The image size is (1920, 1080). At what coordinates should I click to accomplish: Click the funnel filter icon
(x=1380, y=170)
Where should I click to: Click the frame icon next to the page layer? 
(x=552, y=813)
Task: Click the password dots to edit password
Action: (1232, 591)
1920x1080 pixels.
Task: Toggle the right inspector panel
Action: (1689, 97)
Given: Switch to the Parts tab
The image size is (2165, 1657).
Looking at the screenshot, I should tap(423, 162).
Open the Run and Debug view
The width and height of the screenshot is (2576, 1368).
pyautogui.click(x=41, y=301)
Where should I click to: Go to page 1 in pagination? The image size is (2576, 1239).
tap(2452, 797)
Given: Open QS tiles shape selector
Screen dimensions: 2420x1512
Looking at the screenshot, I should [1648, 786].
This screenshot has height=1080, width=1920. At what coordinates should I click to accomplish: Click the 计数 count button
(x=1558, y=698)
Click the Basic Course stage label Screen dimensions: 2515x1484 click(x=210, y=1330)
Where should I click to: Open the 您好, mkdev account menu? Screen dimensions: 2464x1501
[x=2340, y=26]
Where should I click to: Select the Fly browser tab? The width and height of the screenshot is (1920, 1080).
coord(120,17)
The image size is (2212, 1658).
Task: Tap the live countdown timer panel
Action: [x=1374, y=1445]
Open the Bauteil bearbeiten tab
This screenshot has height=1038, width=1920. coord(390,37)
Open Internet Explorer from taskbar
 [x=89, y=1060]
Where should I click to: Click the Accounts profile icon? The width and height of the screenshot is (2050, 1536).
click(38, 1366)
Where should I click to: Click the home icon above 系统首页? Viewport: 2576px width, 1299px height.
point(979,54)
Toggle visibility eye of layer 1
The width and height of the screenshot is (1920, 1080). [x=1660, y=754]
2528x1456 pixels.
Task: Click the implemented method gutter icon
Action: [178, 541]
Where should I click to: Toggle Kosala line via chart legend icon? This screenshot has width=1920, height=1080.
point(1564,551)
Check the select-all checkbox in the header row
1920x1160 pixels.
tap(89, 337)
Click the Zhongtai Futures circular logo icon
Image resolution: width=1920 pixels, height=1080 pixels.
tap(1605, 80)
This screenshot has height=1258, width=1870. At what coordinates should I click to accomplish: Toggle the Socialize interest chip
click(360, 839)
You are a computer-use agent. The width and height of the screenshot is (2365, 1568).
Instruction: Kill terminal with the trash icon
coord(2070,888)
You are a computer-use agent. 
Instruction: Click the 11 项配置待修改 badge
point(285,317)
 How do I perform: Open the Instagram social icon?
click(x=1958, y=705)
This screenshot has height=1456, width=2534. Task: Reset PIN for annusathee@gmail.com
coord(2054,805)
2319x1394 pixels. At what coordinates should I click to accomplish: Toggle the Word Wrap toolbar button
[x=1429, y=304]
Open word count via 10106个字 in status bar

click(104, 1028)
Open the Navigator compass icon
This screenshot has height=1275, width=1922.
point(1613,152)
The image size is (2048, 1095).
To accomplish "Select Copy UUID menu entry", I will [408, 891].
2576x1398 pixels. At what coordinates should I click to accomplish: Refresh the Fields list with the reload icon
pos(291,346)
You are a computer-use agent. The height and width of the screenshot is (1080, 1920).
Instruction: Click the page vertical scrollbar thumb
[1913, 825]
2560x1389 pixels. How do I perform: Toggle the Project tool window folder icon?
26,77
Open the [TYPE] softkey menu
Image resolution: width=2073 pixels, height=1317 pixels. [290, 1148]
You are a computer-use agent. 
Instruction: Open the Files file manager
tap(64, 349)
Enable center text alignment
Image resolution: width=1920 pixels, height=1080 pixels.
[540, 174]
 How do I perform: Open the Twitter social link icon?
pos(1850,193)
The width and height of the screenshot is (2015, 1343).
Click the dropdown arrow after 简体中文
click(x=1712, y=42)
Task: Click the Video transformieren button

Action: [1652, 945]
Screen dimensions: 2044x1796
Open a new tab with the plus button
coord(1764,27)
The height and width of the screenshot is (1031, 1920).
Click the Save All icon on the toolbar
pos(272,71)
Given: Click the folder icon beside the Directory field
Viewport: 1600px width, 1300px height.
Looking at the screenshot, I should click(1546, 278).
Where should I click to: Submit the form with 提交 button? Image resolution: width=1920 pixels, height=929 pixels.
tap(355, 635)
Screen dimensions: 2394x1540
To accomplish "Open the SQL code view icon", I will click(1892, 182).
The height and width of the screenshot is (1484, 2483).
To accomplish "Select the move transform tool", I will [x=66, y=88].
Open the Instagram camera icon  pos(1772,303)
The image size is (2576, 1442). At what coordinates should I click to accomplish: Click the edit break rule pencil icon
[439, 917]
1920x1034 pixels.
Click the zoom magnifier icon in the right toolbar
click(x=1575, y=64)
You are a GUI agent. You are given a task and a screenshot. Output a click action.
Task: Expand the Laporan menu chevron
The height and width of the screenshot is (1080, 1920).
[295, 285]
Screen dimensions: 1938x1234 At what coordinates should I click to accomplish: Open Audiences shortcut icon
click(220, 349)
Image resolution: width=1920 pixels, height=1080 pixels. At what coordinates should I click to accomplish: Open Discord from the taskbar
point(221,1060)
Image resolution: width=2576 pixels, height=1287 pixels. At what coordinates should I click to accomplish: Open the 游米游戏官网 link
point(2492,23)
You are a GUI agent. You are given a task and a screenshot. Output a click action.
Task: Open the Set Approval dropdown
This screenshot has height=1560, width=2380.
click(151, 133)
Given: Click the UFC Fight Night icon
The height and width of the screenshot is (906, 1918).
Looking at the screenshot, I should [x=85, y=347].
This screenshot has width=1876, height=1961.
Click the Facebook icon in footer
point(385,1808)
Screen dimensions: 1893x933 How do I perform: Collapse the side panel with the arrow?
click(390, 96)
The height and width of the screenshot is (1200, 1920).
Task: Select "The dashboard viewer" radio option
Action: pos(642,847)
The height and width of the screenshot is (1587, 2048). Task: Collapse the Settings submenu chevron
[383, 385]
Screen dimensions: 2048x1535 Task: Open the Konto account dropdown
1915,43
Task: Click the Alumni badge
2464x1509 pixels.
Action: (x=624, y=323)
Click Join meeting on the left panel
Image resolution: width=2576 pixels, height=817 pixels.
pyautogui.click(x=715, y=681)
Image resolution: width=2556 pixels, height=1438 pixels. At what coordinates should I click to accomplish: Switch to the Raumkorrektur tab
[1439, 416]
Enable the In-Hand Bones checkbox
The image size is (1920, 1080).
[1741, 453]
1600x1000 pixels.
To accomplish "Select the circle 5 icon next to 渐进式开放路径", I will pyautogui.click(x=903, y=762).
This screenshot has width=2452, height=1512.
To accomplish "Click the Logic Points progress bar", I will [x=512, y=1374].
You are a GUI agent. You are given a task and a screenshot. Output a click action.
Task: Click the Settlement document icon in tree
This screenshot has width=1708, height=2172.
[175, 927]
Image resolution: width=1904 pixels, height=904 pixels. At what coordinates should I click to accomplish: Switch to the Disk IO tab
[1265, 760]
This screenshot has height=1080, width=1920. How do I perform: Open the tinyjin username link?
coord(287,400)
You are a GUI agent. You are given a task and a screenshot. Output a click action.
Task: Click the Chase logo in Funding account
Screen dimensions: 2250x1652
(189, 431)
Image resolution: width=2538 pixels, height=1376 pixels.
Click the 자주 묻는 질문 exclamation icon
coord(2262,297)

--

- _TASK GOAL_
The records must be reproduced in full. Nothing should differ.

- _ANSWER SECTION_
The image size is (1920, 1080). At what coordinates should I click to accomplish: Click the funnel filter icon
(x=1380, y=170)
Where should I click to: Click the frame icon next to the page layer? 
(x=552, y=813)
Task: Click the password dots to edit password
Action: (1232, 591)
1920x1080 pixels.
Task: Toggle the right inspector panel
Action: (1689, 97)
Given: Switch to the Parts tab
The image size is (2165, 1657).
Looking at the screenshot, I should tap(423, 162).
Open the Run and Debug view
The width and height of the screenshot is (2576, 1368).
pyautogui.click(x=41, y=301)
Where should I click to: Go to page 1 in pagination? The image size is (2576, 1239).
tap(2452, 797)
Given: Open QS tiles shape selector
Screen dimensions: 2420x1512
Looking at the screenshot, I should [1648, 786].
This screenshot has height=1080, width=1920. At what coordinates should I click to accomplish: Click the 计数 count button
(x=1558, y=698)
Click the Basic Course stage label Screen dimensions: 2515x1484 click(x=210, y=1330)
Where should I click to: Open the 您好, mkdev account menu? Screen dimensions: 2464x1501
[x=2340, y=26]
Where should I click to: Select the Fly browser tab? The width and height of the screenshot is (1920, 1080).
coord(120,17)
The image size is (2212, 1658).
Task: Tap the live countdown timer panel
Action: [x=1374, y=1445]
Open the Bauteil bearbeiten tab
This screenshot has height=1038, width=1920. coord(390,37)
Open Internet Explorer from taskbar
 [x=89, y=1060]
Where should I click to: Click the Accounts profile icon? The width and height of the screenshot is (2050, 1536).
click(38, 1366)
Where should I click to: Click the home icon above 系统首页? Viewport: 2576px width, 1299px height.
point(979,54)
Toggle visibility eye of layer 1
The width and height of the screenshot is (1920, 1080). [x=1660, y=754]
2528x1456 pixels.
Task: Click the implemented method gutter icon
Action: [178, 541]
Where should I click to: Toggle Kosala line via chart legend icon? This screenshot has width=1920, height=1080.
point(1564,551)
Check the select-all checkbox in the header row
1920x1160 pixels.
tap(89, 337)
Click the Zhongtai Futures circular logo icon
Image resolution: width=1920 pixels, height=1080 pixels.
tap(1605, 80)
This screenshot has height=1258, width=1870. At what coordinates should I click to accomplish: Toggle the Socialize interest chip
click(360, 839)
You are a computer-use agent. The width and height of the screenshot is (2365, 1568).
Instruction: Kill terminal with the trash icon
coord(2070,888)
You are a computer-use agent. 
Instruction: Click the 11 项配置待修改 badge
point(285,317)
 How do I perform: Open the Instagram social icon?
click(x=1958, y=705)
This screenshot has height=1456, width=2534. Task: Reset PIN for annusathee@gmail.com
coord(2054,805)
2319x1394 pixels. At what coordinates should I click to accomplish: Toggle the Word Wrap toolbar button
[x=1429, y=304]
Open word count via 10106个字 in status bar

click(104, 1028)
Open the Navigator compass icon
This screenshot has height=1275, width=1922.
point(1613,152)
The image size is (2048, 1095).
To accomplish "Select Copy UUID menu entry", I will [408, 891].
2576x1398 pixels. At what coordinates should I click to accomplish: Refresh the Fields list with the reload icon
pos(291,346)
You are a computer-use agent. The height and width of the screenshot is (1080, 1920).
Instruction: Click the page vertical scrollbar thumb
[1913, 825]
2560x1389 pixels. How do I perform: Toggle the Project tool window folder icon?
26,77
Open the [TYPE] softkey menu
Image resolution: width=2073 pixels, height=1317 pixels. [290, 1148]
You are a computer-use agent. 
Instruction: Open the Files file manager
tap(64, 349)
Enable center text alignment
Image resolution: width=1920 pixels, height=1080 pixels.
[540, 174]
 How do I perform: Open the Twitter social link icon?
pos(1850,193)
The width and height of the screenshot is (2015, 1343).
Click the dropdown arrow after 简体中文
click(x=1712, y=42)
Task: Click the Video transformieren button

Action: [1652, 945]
Screen dimensions: 2044x1796
Open a new tab with the plus button
coord(1764,27)
The height and width of the screenshot is (1031, 1920).
Click the Save All icon on the toolbar
pos(272,71)
Given: Click the folder icon beside the Directory field
Viewport: 1600px width, 1300px height.
Looking at the screenshot, I should click(1546, 278).
Where should I click to: Submit the form with 提交 button? Image resolution: width=1920 pixels, height=929 pixels.
tap(355, 635)
Screen dimensions: 2394x1540
To accomplish "Open the SQL code view icon", I will click(1892, 182).
The height and width of the screenshot is (1484, 2483).
To accomplish "Select the move transform tool", I will [x=66, y=88].
Open the Instagram camera icon  pos(1772,303)
The image size is (2576, 1442). At what coordinates should I click to accomplish: Click the edit break rule pencil icon
[439, 917]
1920x1034 pixels.
Click the zoom magnifier icon in the right toolbar
click(x=1575, y=64)
You are a GUI agent. You are given a task and a screenshot. Output a click action.
Task: Expand the Laporan menu chevron
The height and width of the screenshot is (1080, 1920).
[295, 285]
Screen dimensions: 1938x1234 At what coordinates should I click to accomplish: Open Audiences shortcut icon
click(220, 349)
Image resolution: width=1920 pixels, height=1080 pixels. At what coordinates should I click to accomplish: Open Discord from the taskbar
point(221,1060)
Image resolution: width=2576 pixels, height=1287 pixels. At what coordinates should I click to accomplish: Open the 游米游戏官网 link
point(2492,23)
You are a GUI agent. You are given a task and a screenshot. Output a click action.
Task: Open the Set Approval dropdown
This screenshot has height=1560, width=2380.
click(151, 133)
Given: Click the UFC Fight Night icon
The height and width of the screenshot is (906, 1918).
Looking at the screenshot, I should [x=85, y=347].
This screenshot has width=1876, height=1961.
Click the Facebook icon in footer
point(385,1808)
Screen dimensions: 1893x933 How do I perform: Collapse the side panel with the arrow?
click(390, 96)
The height and width of the screenshot is (1200, 1920).
Task: Select "The dashboard viewer" radio option
Action: pos(642,847)
The height and width of the screenshot is (1587, 2048). Task: Collapse the Settings submenu chevron
[383, 385]
Screen dimensions: 2048x1535 Task: Open the Konto account dropdown
1915,43
Task: Click the Alumni badge
2464x1509 pixels.
Action: (x=624, y=323)
Click Join meeting on the left panel
Image resolution: width=2576 pixels, height=817 pixels.
pyautogui.click(x=715, y=681)
Image resolution: width=2556 pixels, height=1438 pixels. At what coordinates should I click to accomplish: Switch to the Raumkorrektur tab
[1439, 416]
Enable the In-Hand Bones checkbox
The image size is (1920, 1080).
[1741, 453]
1600x1000 pixels.
To accomplish "Select the circle 5 icon next to 渐进式开放路径", I will pyautogui.click(x=903, y=762).
This screenshot has width=2452, height=1512.
To accomplish "Click the Logic Points progress bar", I will [x=512, y=1374].
You are a GUI agent. You are given a task and a screenshot. Output a click action.
Task: Click the Settlement document icon in tree
This screenshot has width=1708, height=2172.
[175, 927]
Image resolution: width=1904 pixels, height=904 pixels. At what coordinates should I click to accomplish: Switch to the Disk IO tab
[1265, 760]
This screenshot has height=1080, width=1920. How do I perform: Open the tinyjin username link?
coord(287,400)
You are a GUI agent. You are given a task and a screenshot. Output a click action.
Task: Click the Chase logo in Funding account
Screen dimensions: 2250x1652
(189, 431)
Image resolution: width=2538 pixels, height=1376 pixels.
Click the 자주 묻는 질문 exclamation icon
coord(2262,297)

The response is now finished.